Sunday, June 19, 2022

Type checking, bidirectional typing, and search

Thanks to some excellent recent posts by Gabriella Gonzalez I've been taking another look at bidirectional type checking, this time with the help of Dunfield & Krishnaswamy's well-written introductory and survey papers on the subject. To all of the above authors, my most hearty thanks, as I had a chance to discuss using these techniques in anger this week with folks who know a lot more about the subject than I do. If you're curious how modern type inference works, I recommend these introductions unreservedly.

When I first learned about Hindley-Milner type inference, I was struck by a few things: first, I'd just spent a semester learning first-order mathematical logic, and the inference rules were identical to the ones I'd just learned. Second, the type inference algorithm looked just like logic programming only without backtracking search. This bugged me for the longest time, but of course it turns out for this style of polymorphic type checking, you simply don't need search – you always get a most general type or you get a type error.

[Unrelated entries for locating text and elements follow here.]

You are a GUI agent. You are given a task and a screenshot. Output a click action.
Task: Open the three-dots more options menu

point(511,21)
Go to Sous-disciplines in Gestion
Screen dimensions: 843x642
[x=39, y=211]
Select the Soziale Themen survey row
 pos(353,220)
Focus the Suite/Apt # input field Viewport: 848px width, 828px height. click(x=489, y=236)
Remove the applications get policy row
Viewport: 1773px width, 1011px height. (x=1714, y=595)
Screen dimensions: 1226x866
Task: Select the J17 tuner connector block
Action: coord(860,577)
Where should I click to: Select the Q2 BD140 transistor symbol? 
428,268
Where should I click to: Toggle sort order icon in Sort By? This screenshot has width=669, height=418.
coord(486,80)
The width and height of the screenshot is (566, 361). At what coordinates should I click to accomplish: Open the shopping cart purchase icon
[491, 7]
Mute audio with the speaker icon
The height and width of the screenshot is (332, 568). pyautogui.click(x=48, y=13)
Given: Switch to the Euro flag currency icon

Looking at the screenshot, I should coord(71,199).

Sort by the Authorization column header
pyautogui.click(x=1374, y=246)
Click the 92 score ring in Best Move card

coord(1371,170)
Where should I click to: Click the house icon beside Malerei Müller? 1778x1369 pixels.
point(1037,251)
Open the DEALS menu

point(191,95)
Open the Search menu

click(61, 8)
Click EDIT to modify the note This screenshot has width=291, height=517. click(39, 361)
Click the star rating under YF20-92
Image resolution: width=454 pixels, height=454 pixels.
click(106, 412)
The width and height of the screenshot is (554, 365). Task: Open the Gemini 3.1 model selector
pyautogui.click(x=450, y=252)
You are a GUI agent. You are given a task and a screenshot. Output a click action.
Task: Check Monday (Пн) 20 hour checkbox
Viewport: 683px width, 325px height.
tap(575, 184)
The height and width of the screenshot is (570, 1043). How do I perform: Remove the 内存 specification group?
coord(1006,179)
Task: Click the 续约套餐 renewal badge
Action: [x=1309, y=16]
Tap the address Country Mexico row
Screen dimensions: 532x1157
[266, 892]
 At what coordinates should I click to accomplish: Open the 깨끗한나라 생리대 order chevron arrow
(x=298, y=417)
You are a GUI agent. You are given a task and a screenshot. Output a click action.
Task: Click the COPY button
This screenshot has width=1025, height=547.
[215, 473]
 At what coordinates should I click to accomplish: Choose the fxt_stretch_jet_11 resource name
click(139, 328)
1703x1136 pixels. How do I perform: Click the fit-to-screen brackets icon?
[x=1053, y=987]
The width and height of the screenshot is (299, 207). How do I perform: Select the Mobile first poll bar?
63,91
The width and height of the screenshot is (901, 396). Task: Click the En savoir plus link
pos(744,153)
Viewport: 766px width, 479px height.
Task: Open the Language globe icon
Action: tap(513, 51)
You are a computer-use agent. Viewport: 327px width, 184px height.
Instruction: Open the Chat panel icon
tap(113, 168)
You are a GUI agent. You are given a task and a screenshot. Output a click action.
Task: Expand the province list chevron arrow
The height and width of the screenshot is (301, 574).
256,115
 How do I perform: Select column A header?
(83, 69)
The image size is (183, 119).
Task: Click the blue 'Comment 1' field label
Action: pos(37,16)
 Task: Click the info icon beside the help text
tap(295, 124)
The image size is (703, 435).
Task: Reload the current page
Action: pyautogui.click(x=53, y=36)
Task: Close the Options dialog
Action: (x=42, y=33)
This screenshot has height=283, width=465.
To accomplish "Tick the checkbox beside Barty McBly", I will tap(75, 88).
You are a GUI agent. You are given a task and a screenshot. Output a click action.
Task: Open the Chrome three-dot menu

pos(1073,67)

Bidirectional Typing: Dealing with more complicated type systems

As soon as the type system gets a little more complicated, though, it's easy to lose that "always the right answer" guarantee, and these days relatively few general-purpose programming languages try. Instead, when the going gets tough, we ask programmers to add explicit type annotations (which pure Hindley-Milner typing lacks) to their program. And it turns out even in languages that do allow variants of Hindley-Milner inference (like 90's versions of Haskell), well-placed type annotations in code provide useful signposts, and even if they aren't necessary to type inference they are incredibly useful for readers.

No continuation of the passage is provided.